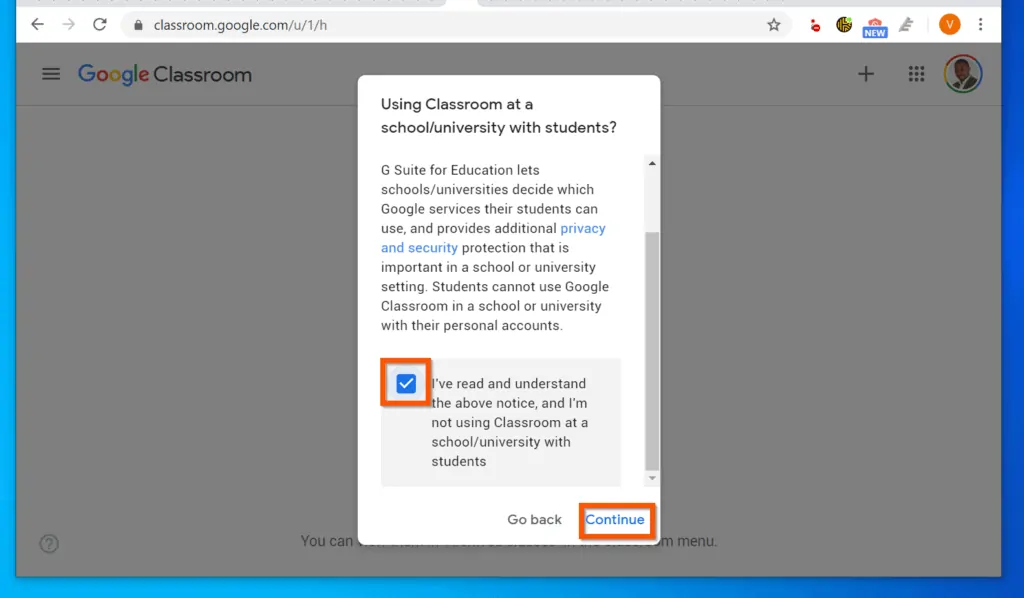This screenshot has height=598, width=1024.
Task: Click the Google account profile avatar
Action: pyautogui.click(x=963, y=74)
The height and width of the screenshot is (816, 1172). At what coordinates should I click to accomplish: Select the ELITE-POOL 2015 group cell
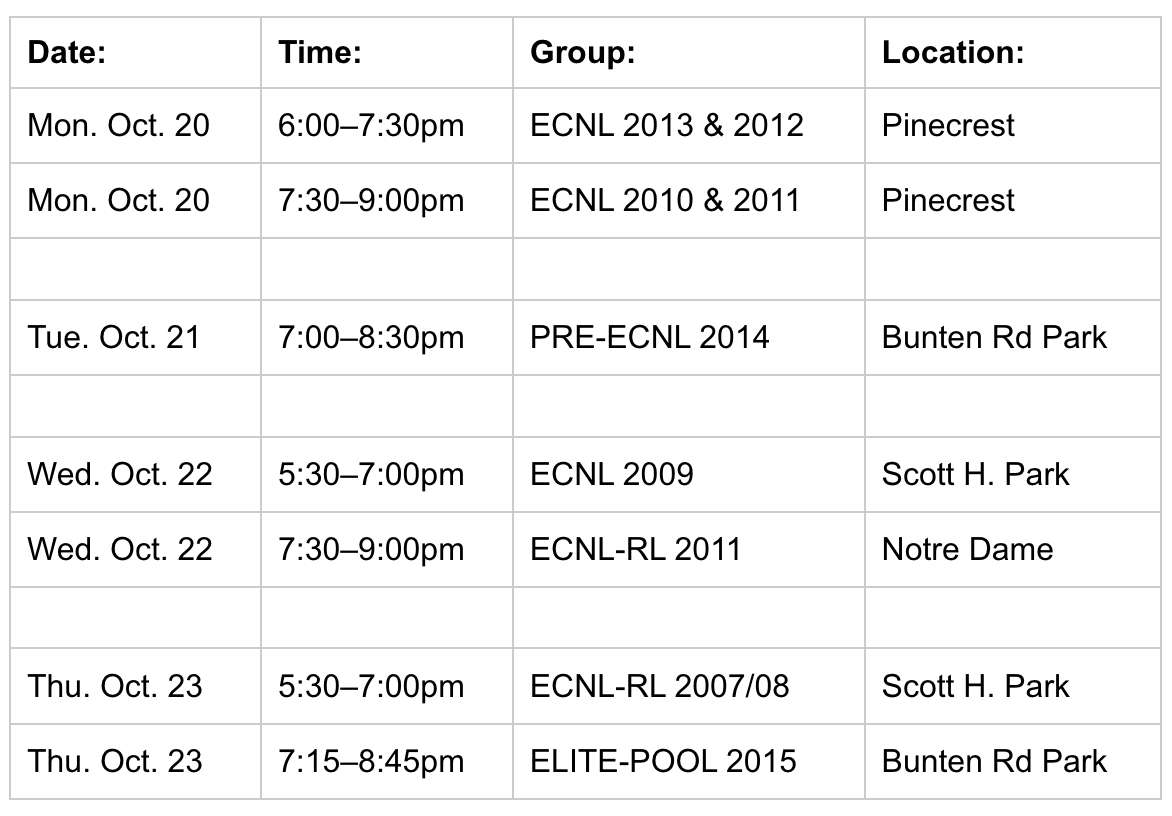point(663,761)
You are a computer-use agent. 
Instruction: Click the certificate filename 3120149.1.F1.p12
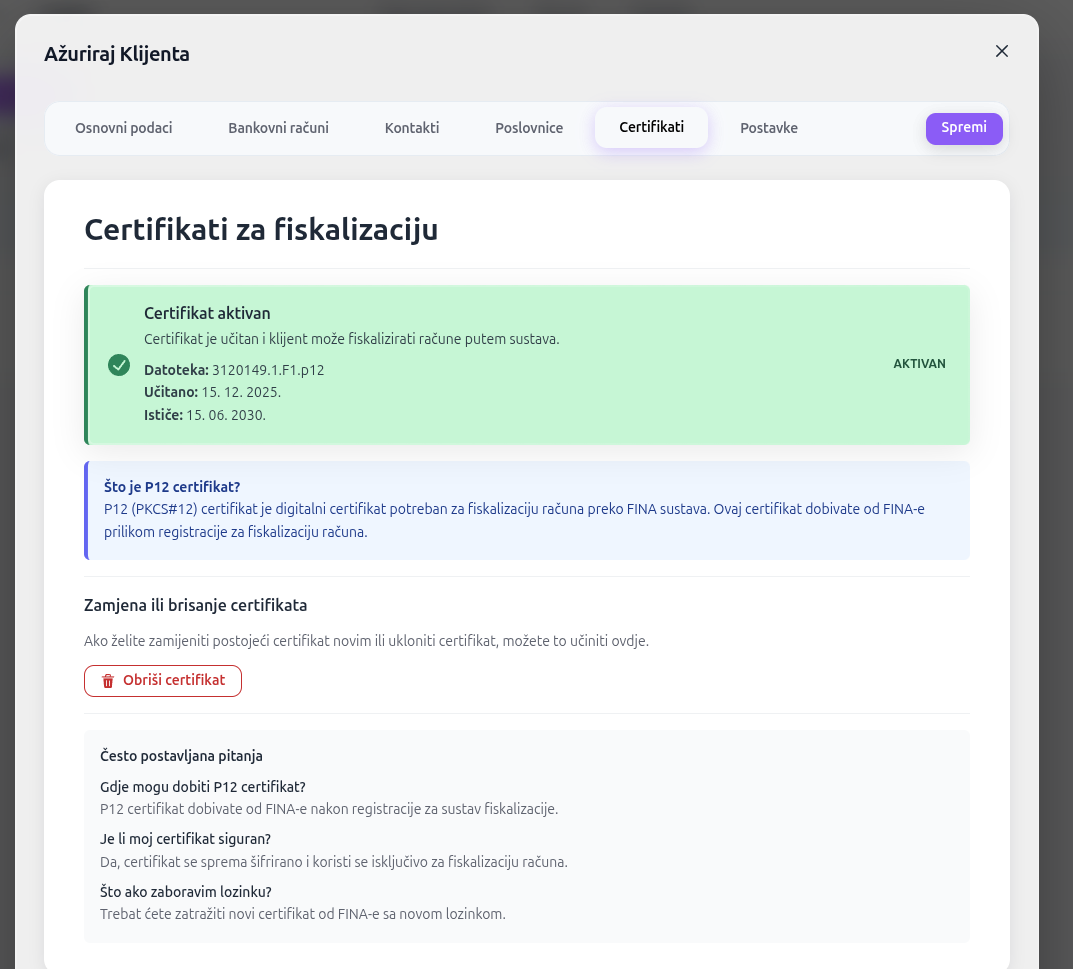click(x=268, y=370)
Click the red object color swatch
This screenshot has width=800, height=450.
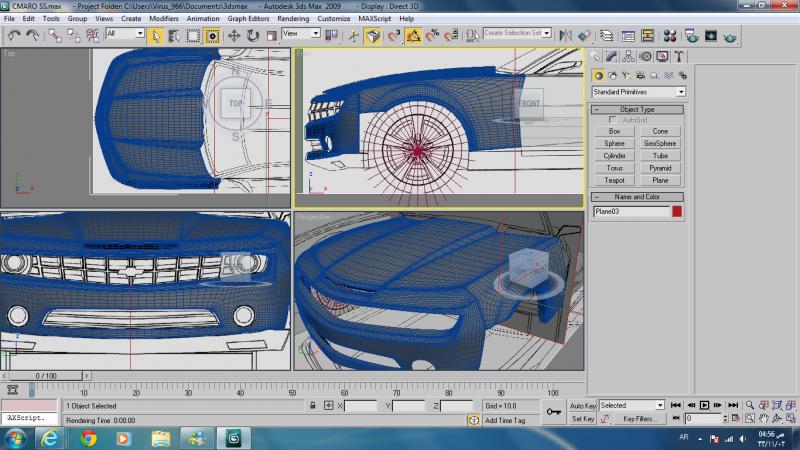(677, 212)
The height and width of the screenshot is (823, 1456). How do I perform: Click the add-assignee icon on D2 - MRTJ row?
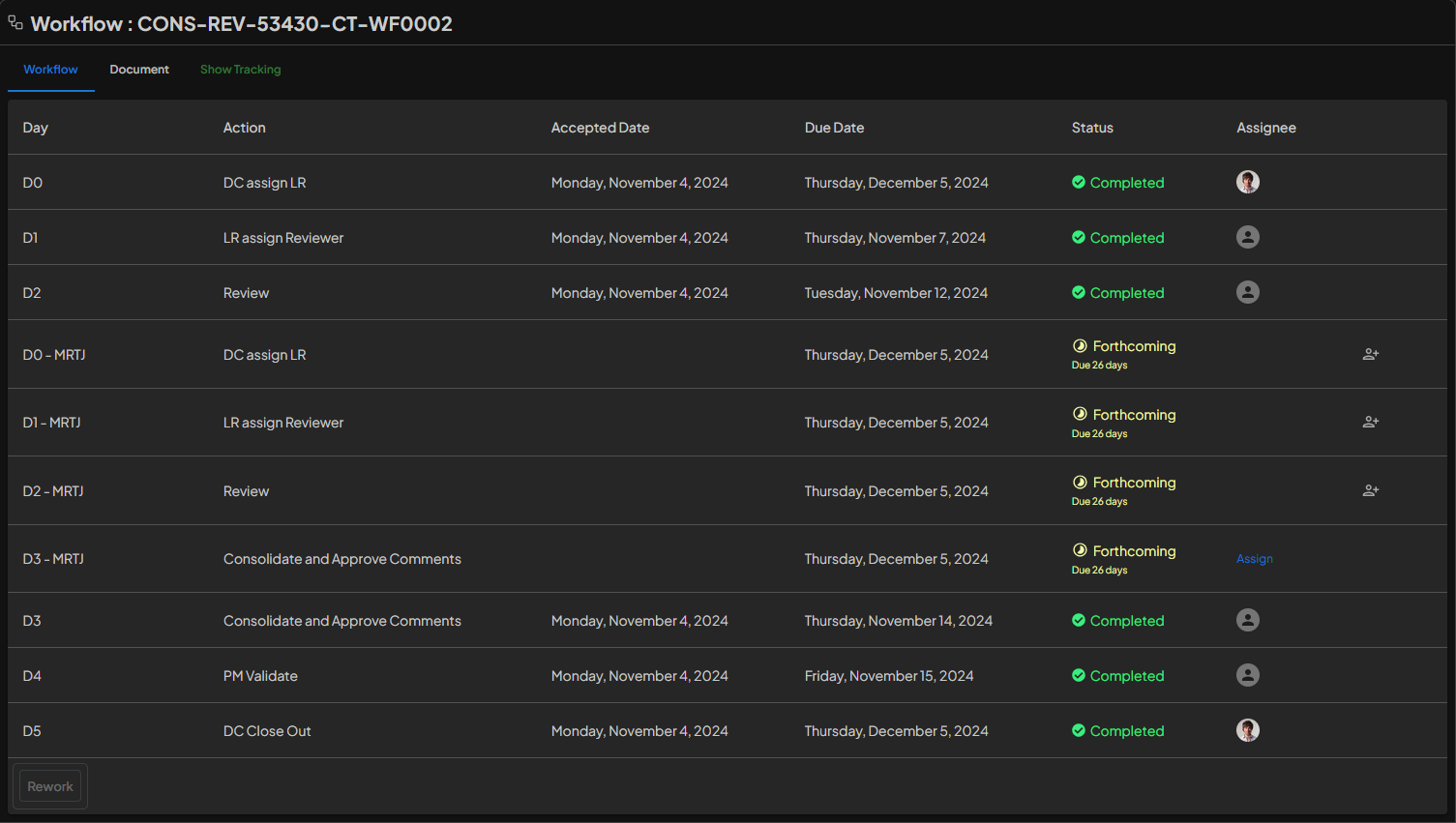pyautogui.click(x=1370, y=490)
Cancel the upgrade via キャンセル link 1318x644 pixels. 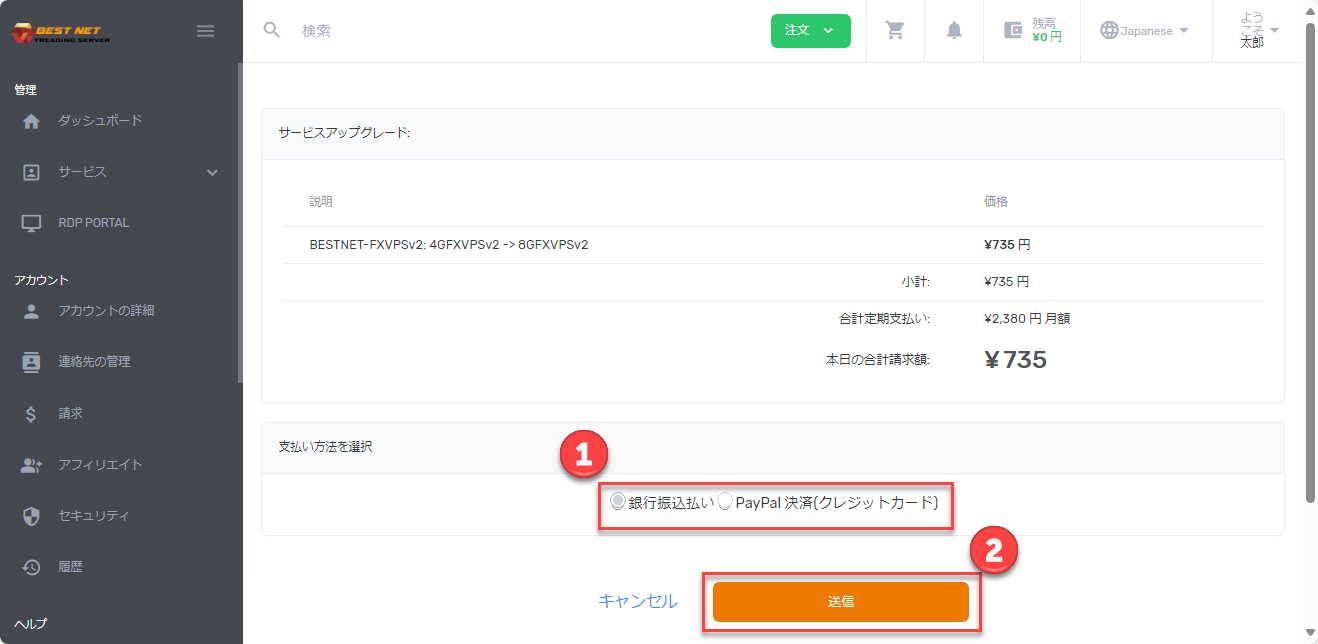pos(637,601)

● ● ● ● ● ● ●

TASK DIRECTIONS - The reply should hold exactly the lines above, starting at the line with "The height and width of the screenshot is (816, 1172)." and ending at the line with "You are a computer-use agent.", and no pictures.

SOLUTION TO THIS PROBLEM -
The height and width of the screenshot is (816, 1172). At what coordinates should I click to accomplish: Select the ELITE-POOL 2015 group cell
point(663,761)
You are a computer-use agent. 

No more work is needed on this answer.